Greene, oh no...sorry it's turning pear shape for your husband somehow. For us it's not a question of being conned or anything like that, my husband has been with this company for a decade in different locations, and he is quite happy with them... It's just that our time is up here and it's time they transfer him somewhere else and so far it is just being delayed and delayed for ever....


----------



## bat (Dec 1, 2010)

Sonrisa said:


> Oh no...Bat, Maiden...Maybe the years will pass and we will still be here trying to find our way out! It is such a heart break when you have the illusion of being transferred to some other wonderful place and then somehow the plans fall apart..
> 
> DeadGuy, you made me laugh too, and I should add: "It's such a Lovely Place, such a Lovely Place" la la la
> 
> ...


Yes many people are offered jobs on the backs of there partners , but then the backtracking begins regarding pay conditions etc etc, and afraid many give up waiting for the elusive transfere and just quit.

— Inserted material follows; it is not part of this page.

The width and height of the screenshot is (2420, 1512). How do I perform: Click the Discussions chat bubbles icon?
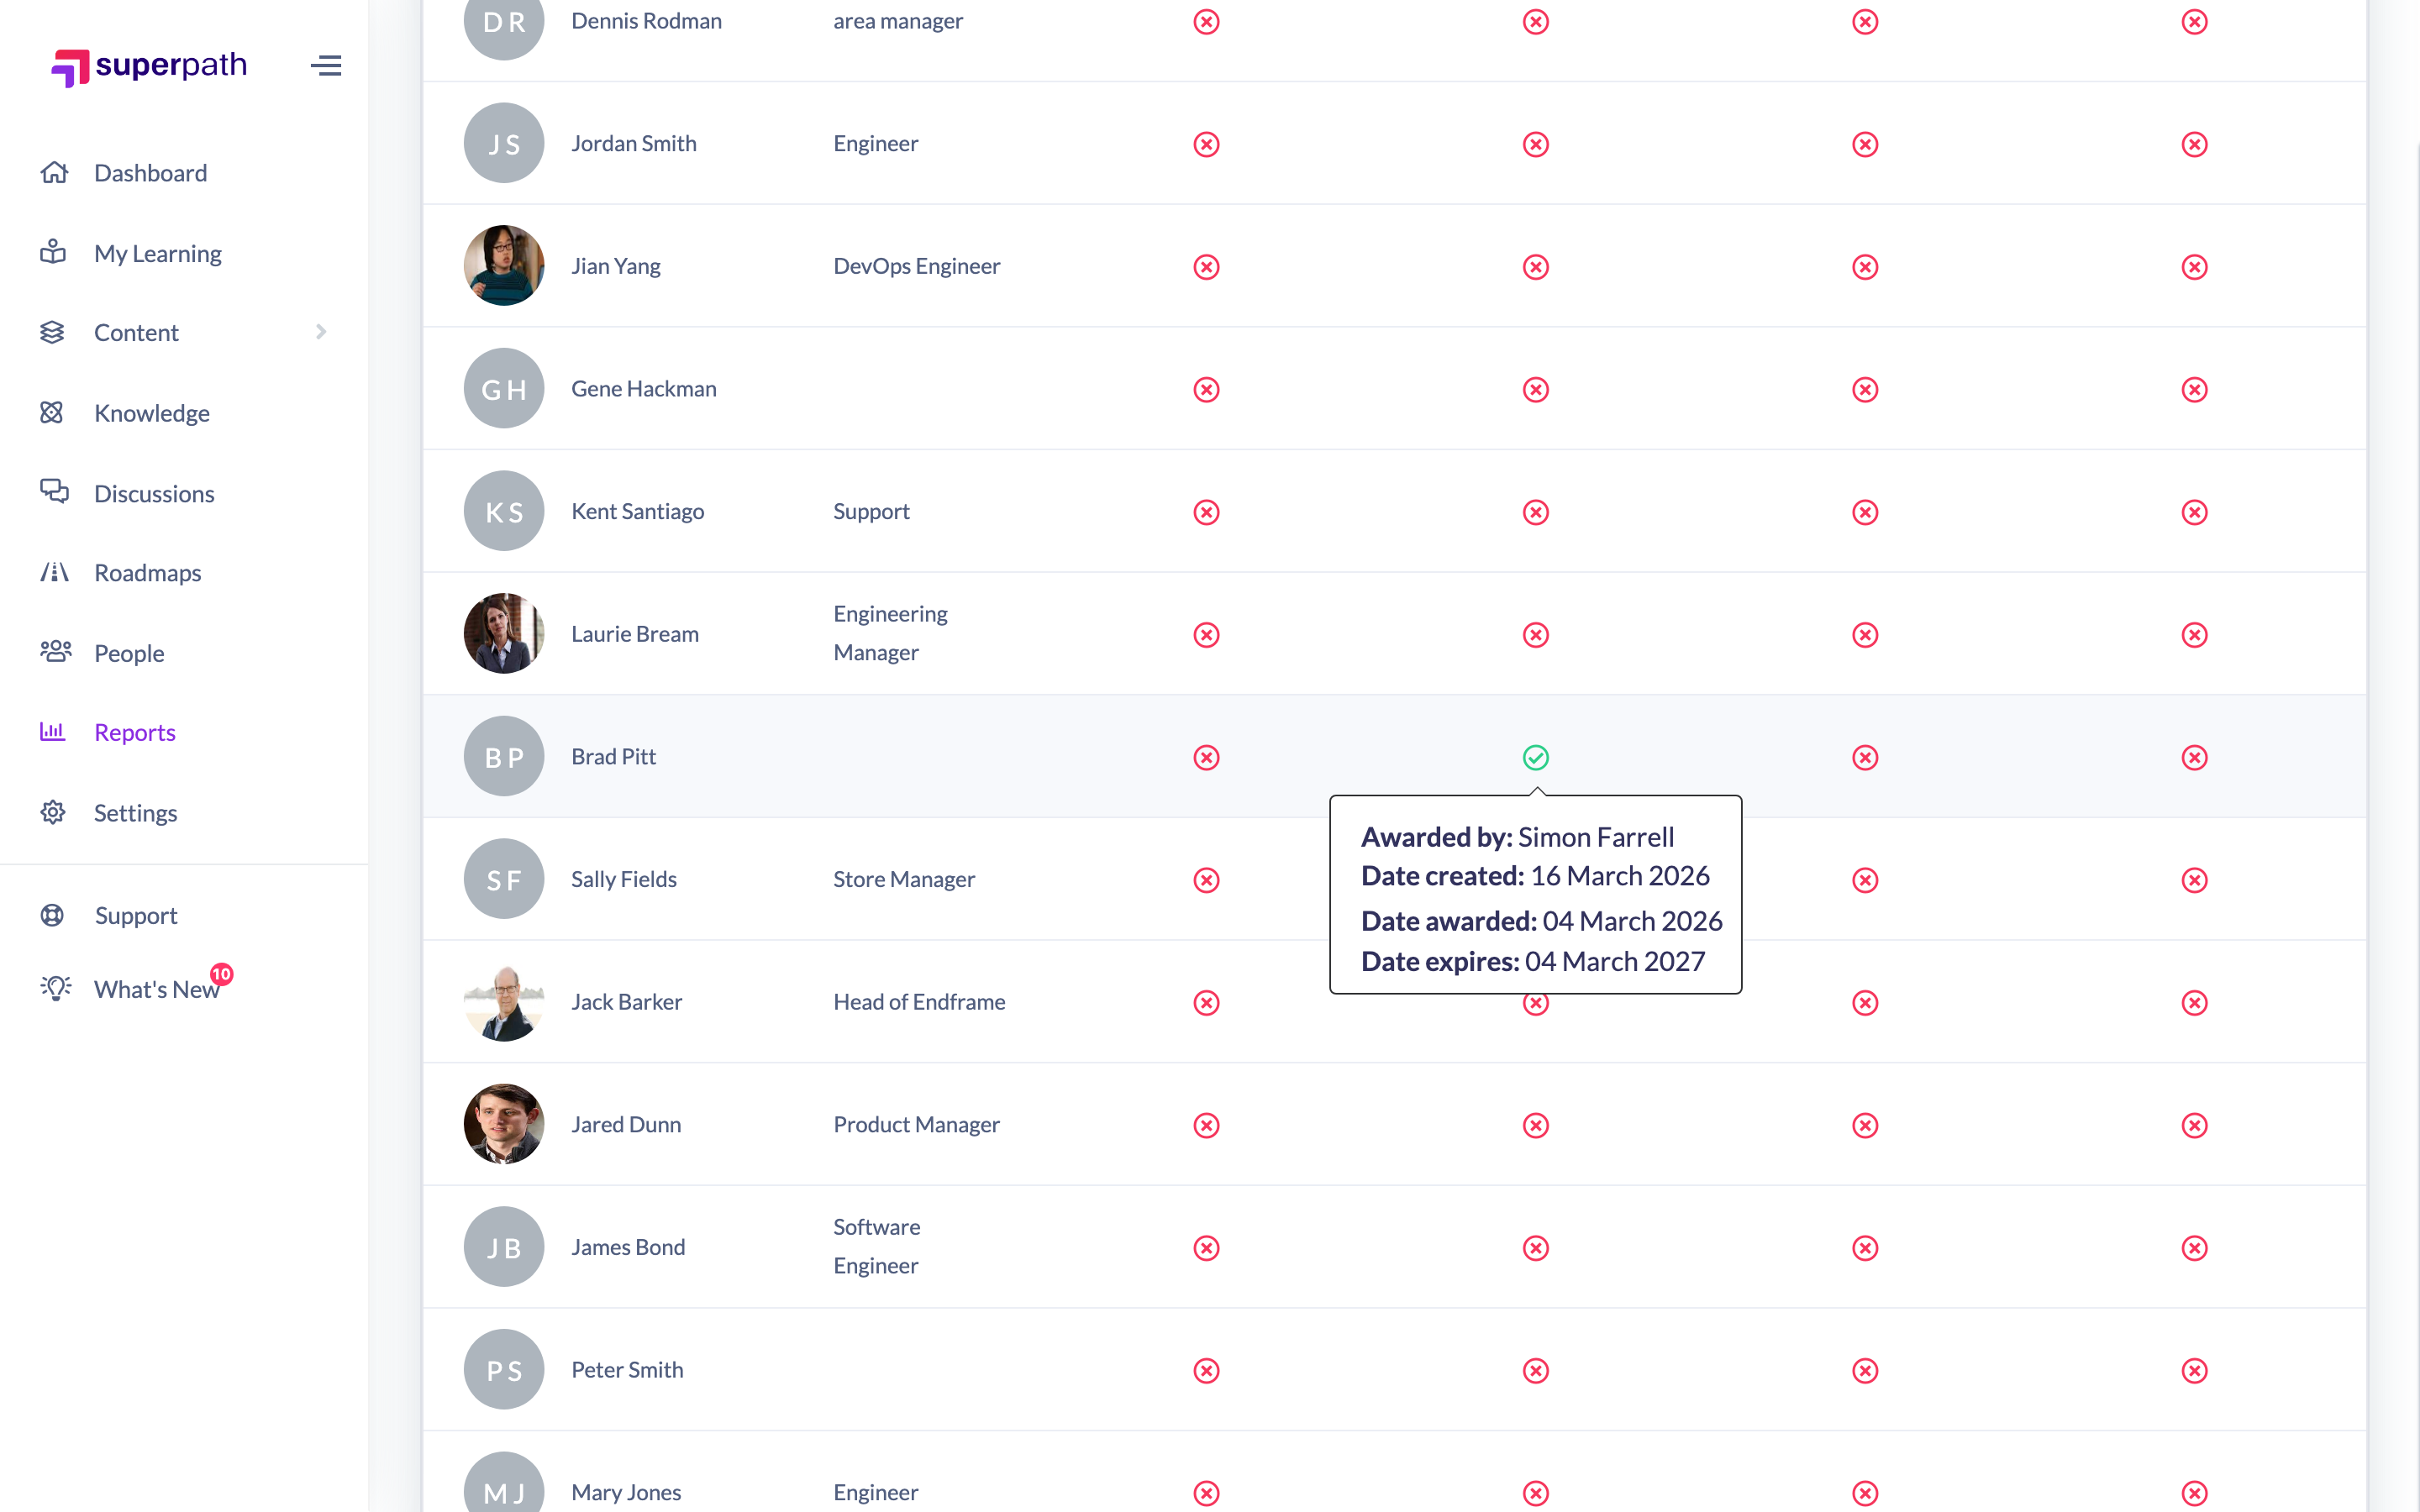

I choose to be here and I choose to stay here with all it's difficulties , but I don't wear rose glasses, and you can't go on ignoring the elephant in the middle of the room , it takes up to much space. 
So when I read posts saying how great life is how cheap how safe etc etc,I shake my head.if life is that good why are there queues at us and European embassies people desperate to get out. But am also happy for Egyptians who do leave .the money in the end is not enough.


----------